In 1844, Mary married direct ancestor Jerome Timothy Watrous. He had migrated in the company of others from Ohio to Illinois. His young wife died soon after arriving, leaving him with a young daughter to care for. The daughter’s name was Caroline Malone Watrous. Jerome and Mary became the parents of three children and the parents of an adopted daughter. Their first child was Lydia who died of cholera at the age of four. The second was direct ancestor Henry Reynolds Watrous. The third was Sarah Rebecca Watrous Gittings. They also adopted a “soldier’s orphan” named Mary Ellen Byrnes at the age of ten. They raised her as their own and gave her every opportunity for education and enrichment as they gave their natural children.
They lived on a farm in the tiny farming community of Terre Haute in Henderson County, Illinois until the year of 1879. Jerome’s daughter Caroline married Martin Schillinger and moved to Moline, Illinois in Rock Island County. Henry went away to school and became an attorney. In 1879, Jerome and Mary Watrous sold their farm to C.R. Gittings who would later become the husband of their daughter Sarah Rebecca. Jerome, Mary and their daughters moved along with their son Henry and his wife to Red Oak, Iowa in Montgomery County. This was the place of Henry’s first job as an attorney. They stayed in Red Oak for six years. Their daughters Sarah Rebecca and Mary Ellen Byrnes went on to Oberlin, Kansas where they attended school. Henry and his family moved on to Utah. Jerome and Mary went from Iowa to Hastings, Nebraska for three years and then to Oberlin, Kansas for one year. Then, they returned to their home town of Terre Haute, in Henderson County, Illinois.

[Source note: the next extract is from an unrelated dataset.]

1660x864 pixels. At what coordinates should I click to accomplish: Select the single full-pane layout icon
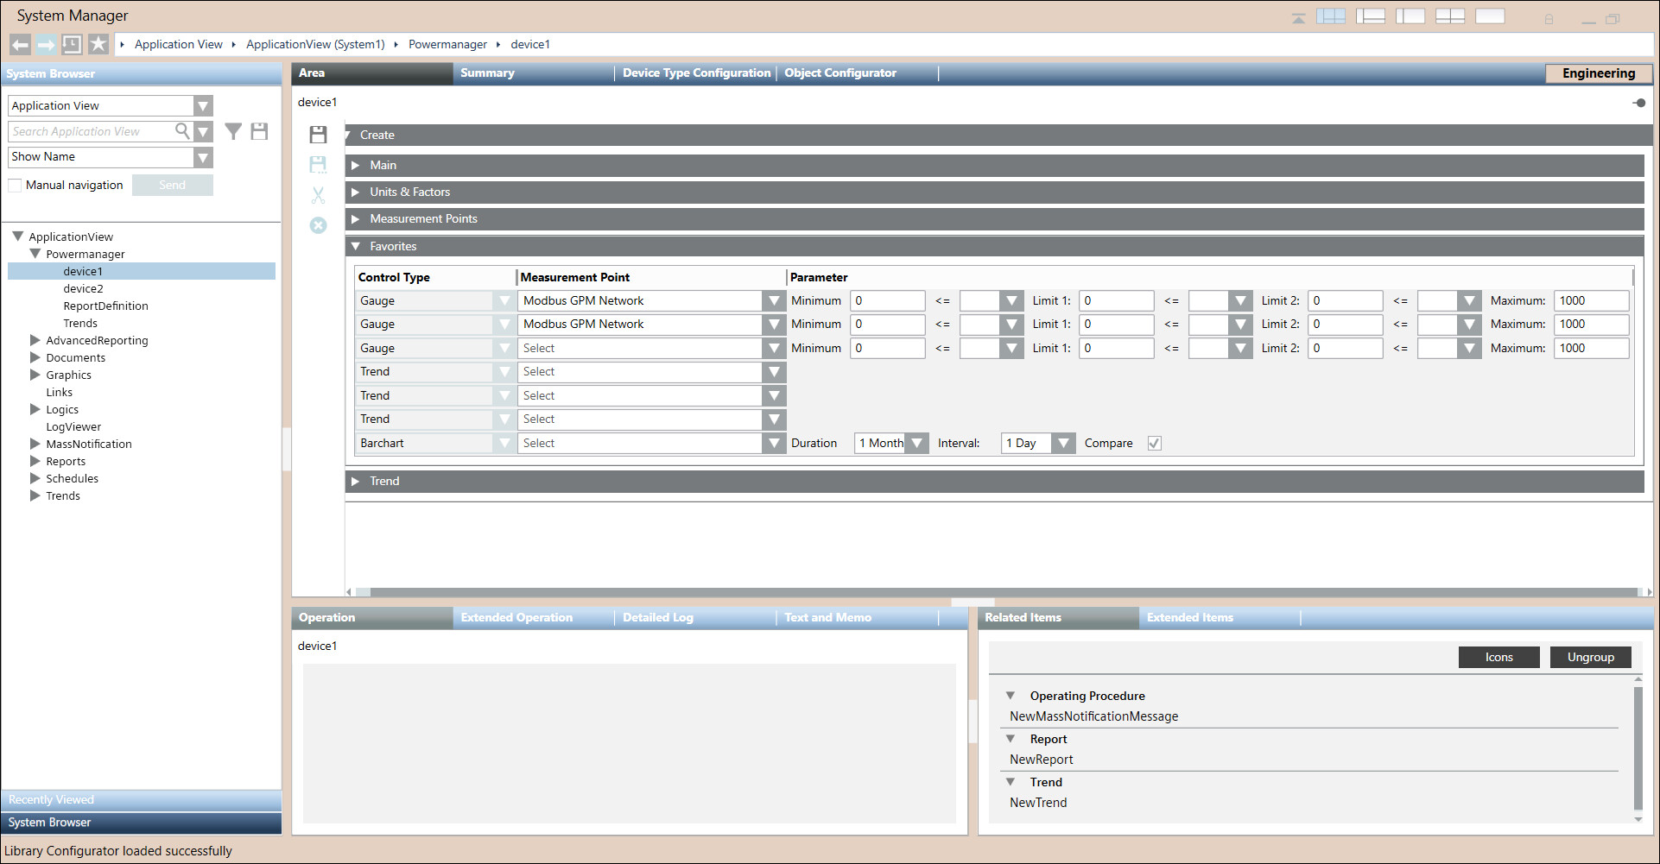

Mary’s daughter Sarah Rebecca married Clarence Roland Gittings in St. Louis, Missouri. Sarah and Clarence returned to Terre Haute and built a new home on the property Clarence had bought from his new wife’s father years before. Mary Ellen returned home to be married to Joseph Longfellow Hoover in her sister Sarah Rebecca’s new home in 1891. When Jerome and Mary returned to Terre Haute, they found that their two grandsons were coming to visit them. Everest and Earl Watrous were the sons of their son Henry. Henry and his wife Glendora Pancake had divorced in Utah. The visit of two boys with their grandparents lasted two years. It was only when Mary was too ill to care for them, that they were put on a train and returned to their parents in Utah.
Mary was known as a kind and charitable person. Those who knew her said that she was always caring for someone in her home. During her lifetime, she cared for her husband’s daughter Caroline, her adopted daughter Mary Ellen, her own children Lydia, Henry and Rebecca, her brother and nieces. In her illness, she was cared for my her daughter Rebecca in her daughter’s home. The home which was built on the same property where Mary’s home had once stood.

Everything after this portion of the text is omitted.